To do> Set down, exactly as written, the line containing "Where should I" and all the lines that follow it to the end of the entries below, omitting every picture.

Exercise material>
=======

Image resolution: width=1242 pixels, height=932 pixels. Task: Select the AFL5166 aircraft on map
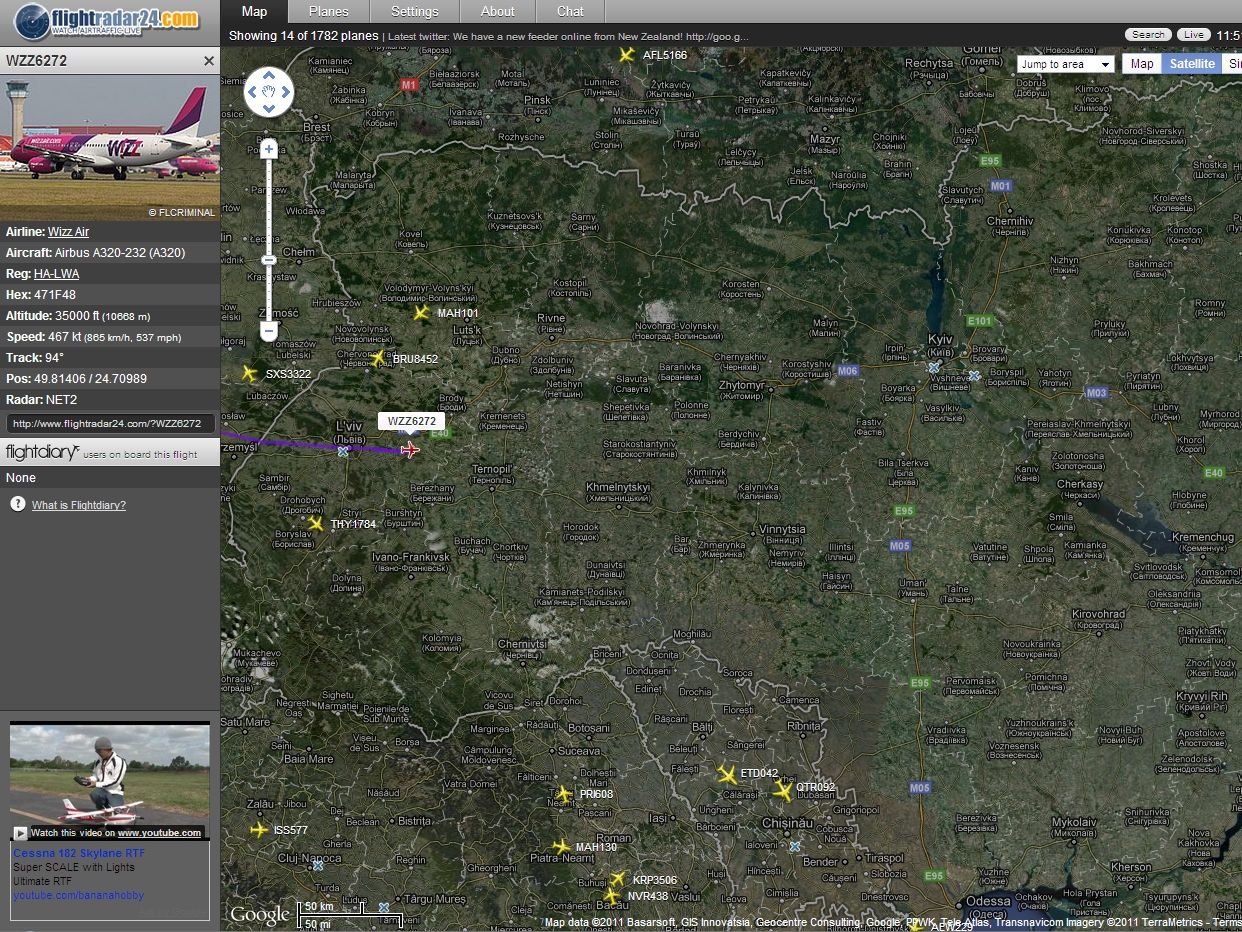point(627,55)
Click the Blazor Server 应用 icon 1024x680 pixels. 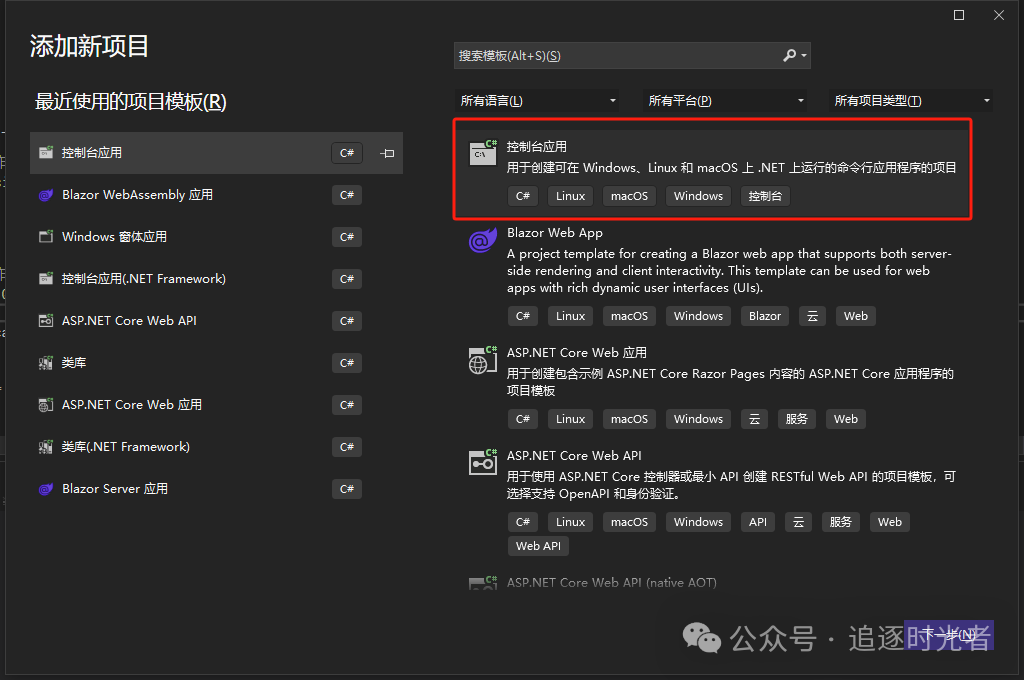46,488
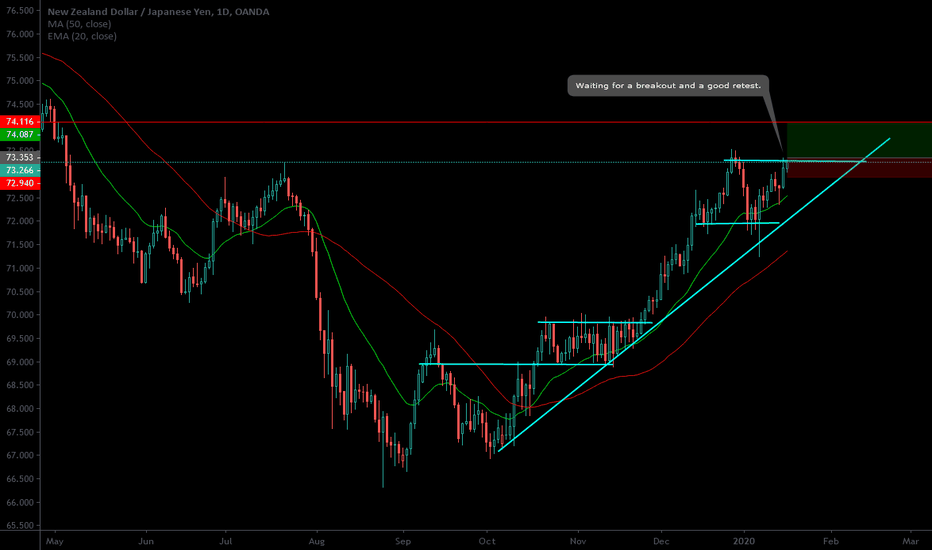Click the Jun label on the time axis

click(146, 540)
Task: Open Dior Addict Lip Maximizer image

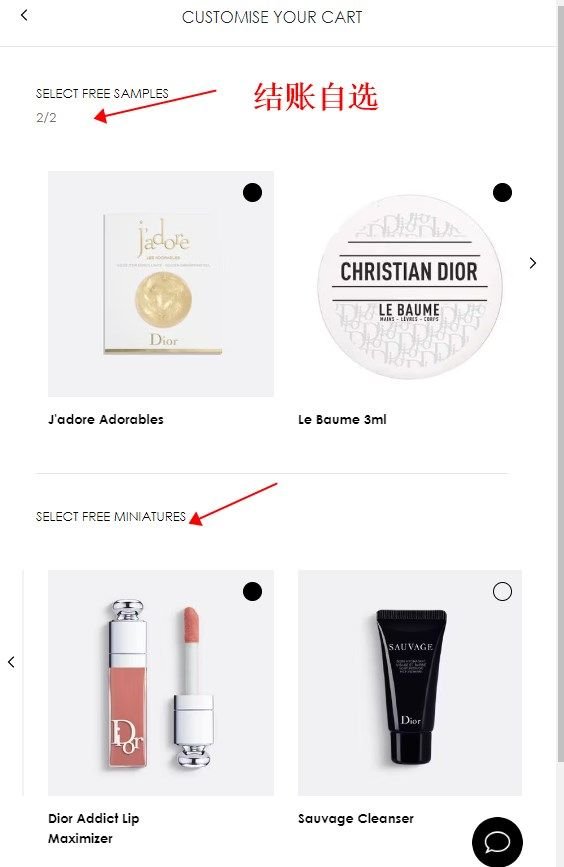Action: (161, 683)
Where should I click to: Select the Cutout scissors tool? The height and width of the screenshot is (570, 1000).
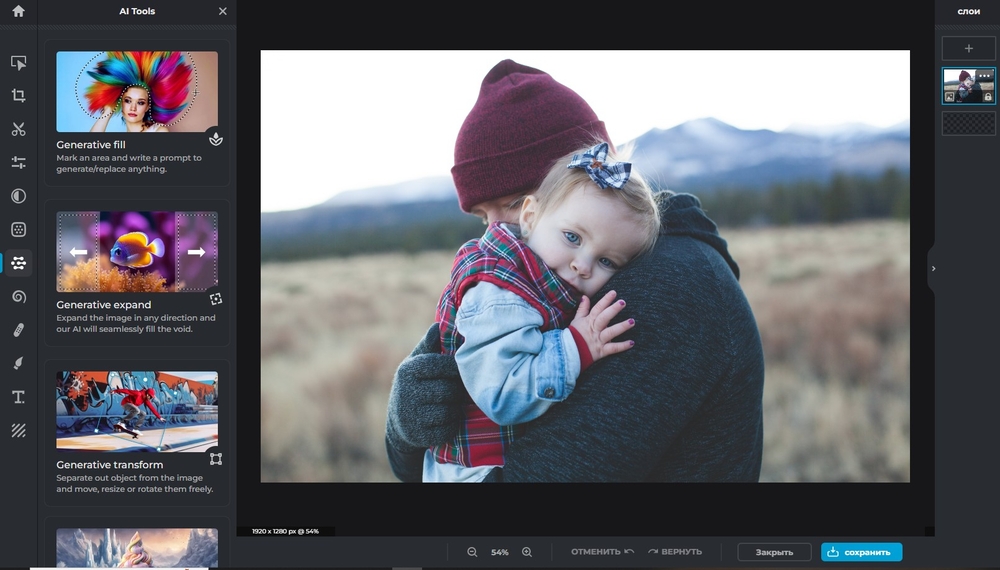(x=18, y=129)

=======

Response box>
Where should I click to: Select the Cutout scissors tool? The height and width of the screenshot is (570, 1000).
(x=18, y=129)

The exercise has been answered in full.